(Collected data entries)
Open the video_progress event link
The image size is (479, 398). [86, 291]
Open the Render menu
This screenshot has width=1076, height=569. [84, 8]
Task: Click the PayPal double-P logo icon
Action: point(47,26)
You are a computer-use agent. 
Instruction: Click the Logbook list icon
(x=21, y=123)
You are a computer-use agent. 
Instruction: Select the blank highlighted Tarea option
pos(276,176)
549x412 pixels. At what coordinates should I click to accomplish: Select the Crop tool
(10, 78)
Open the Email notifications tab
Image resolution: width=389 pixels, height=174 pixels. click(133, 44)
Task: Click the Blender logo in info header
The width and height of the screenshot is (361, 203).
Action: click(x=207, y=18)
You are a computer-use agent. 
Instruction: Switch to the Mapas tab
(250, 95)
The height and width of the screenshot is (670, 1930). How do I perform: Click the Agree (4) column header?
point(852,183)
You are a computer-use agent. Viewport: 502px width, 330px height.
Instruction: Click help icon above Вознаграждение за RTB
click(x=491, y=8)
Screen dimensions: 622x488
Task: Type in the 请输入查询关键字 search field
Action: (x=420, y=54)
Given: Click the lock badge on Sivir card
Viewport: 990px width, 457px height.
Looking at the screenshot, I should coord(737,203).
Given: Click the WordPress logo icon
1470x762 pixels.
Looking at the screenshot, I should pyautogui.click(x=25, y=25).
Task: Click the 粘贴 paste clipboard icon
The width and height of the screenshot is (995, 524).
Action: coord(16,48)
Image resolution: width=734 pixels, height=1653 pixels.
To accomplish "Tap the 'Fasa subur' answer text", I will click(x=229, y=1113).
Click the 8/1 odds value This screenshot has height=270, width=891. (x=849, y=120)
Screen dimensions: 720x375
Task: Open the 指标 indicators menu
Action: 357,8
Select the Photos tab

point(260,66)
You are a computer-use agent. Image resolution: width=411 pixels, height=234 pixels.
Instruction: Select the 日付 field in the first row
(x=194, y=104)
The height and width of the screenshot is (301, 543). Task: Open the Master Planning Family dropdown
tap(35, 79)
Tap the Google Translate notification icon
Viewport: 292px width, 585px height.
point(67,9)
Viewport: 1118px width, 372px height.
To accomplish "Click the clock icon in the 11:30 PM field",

> [Work task]
Set down the whole of the data, exactly as it stands.

> [Reply]
Open the video_progress event link
The image size is (479, 398). [86, 291]
Open the Render menu
This screenshot has width=1076, height=569. [84, 8]
Task: Click the PayPal double-P logo icon
Action: point(47,26)
You are a computer-use agent. 
Instruction: Click the Logbook list icon
(x=21, y=123)
You are a computer-use agent. 
Instruction: Select the blank highlighted Tarea option
pos(276,176)
549x412 pixels. At what coordinates should I click to accomplish: Select the Crop tool
(10, 78)
Open the Email notifications tab
Image resolution: width=389 pixels, height=174 pixels. click(133, 44)
Task: Click the Blender logo in info header
The width and height of the screenshot is (361, 203).
Action: click(x=207, y=18)
You are a computer-use agent. 
Instruction: Switch to the Mapas tab
(250, 95)
The height and width of the screenshot is (670, 1930). How do I perform: Click the Agree (4) column header?
point(852,183)
You are a computer-use agent. Viewport: 502px width, 330px height.
Instruction: Click help icon above Вознаграждение за RTB
click(x=491, y=8)
Screen dimensions: 622x488
Task: Type in the 请输入查询关键字 search field
Action: (x=420, y=54)
Given: Click the lock badge on Sivir card
Viewport: 990px width, 457px height.
Looking at the screenshot, I should coord(737,203).
Given: Click the WordPress logo icon
1470x762 pixels.
Looking at the screenshot, I should pyautogui.click(x=25, y=25).
Task: Click the 粘贴 paste clipboard icon
The width and height of the screenshot is (995, 524).
Action: coord(16,48)
Image resolution: width=734 pixels, height=1653 pixels.
To accomplish "Tap the 'Fasa subur' answer text", I will click(x=229, y=1113).
Click the 8/1 odds value This screenshot has height=270, width=891. (x=849, y=120)
Screen dimensions: 720x375
Task: Open the 指标 indicators menu
Action: 357,8
Select the Photos tab

point(260,66)
You are a computer-use agent. Image resolution: width=411 pixels, height=234 pixels.
Instruction: Select the 日付 field in the first row
(x=194, y=104)
The height and width of the screenshot is (301, 543). Task: Open the Master Planning Family dropdown
tap(35, 79)
Tap the Google Translate notification icon
Viewport: 292px width, 585px height.
point(67,9)
Viewport: 1118px width, 372px height.
To accomplish "Click the clock icon in the 11:30 PM field",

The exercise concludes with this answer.